Using the entries that follow, state how many lines contain "computer", with no other words.
[MATERIAL PROVIDED]
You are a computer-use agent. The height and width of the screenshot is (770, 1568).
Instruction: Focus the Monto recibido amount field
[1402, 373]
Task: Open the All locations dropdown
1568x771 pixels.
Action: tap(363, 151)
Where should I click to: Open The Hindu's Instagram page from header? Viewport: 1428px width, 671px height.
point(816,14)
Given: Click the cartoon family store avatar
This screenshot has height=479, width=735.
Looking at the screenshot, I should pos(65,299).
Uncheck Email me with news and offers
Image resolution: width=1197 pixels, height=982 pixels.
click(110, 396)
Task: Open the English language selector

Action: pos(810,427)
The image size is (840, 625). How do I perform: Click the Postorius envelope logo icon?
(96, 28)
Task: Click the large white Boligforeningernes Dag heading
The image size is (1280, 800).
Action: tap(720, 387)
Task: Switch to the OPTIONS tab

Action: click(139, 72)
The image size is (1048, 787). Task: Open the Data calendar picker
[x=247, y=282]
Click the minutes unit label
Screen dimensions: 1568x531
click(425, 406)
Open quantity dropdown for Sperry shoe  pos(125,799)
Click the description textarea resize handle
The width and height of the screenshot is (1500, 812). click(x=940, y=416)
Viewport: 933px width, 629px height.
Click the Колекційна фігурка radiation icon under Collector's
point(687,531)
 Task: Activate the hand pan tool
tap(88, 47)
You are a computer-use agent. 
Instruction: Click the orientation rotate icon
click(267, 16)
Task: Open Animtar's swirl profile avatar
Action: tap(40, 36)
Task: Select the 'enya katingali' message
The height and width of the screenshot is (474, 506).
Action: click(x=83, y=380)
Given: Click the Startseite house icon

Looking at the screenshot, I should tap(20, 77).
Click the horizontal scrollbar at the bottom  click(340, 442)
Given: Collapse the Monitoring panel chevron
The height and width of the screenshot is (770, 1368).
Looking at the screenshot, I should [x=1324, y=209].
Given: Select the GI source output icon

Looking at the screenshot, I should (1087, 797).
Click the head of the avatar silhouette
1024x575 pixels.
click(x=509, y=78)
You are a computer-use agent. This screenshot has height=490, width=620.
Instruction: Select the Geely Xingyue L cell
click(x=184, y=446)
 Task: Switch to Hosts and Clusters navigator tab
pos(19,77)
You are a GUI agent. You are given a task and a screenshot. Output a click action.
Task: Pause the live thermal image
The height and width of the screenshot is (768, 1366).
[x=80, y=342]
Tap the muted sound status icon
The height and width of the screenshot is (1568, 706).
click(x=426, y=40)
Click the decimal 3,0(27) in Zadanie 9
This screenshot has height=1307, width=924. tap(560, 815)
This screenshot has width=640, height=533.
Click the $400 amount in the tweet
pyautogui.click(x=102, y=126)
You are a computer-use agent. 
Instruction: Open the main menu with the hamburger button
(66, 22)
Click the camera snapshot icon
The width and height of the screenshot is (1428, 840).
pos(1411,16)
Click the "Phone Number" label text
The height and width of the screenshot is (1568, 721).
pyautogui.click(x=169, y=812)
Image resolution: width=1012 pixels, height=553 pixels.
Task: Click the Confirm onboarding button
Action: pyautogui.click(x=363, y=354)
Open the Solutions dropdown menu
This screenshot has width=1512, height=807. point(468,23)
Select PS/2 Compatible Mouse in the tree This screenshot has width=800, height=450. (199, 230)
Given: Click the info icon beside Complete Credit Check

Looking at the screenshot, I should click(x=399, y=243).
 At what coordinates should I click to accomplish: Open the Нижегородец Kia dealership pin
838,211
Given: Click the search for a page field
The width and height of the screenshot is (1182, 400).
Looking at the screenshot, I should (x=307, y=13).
[/MATERIAL PROVIDED]
● EXPECTED OUTPUT
4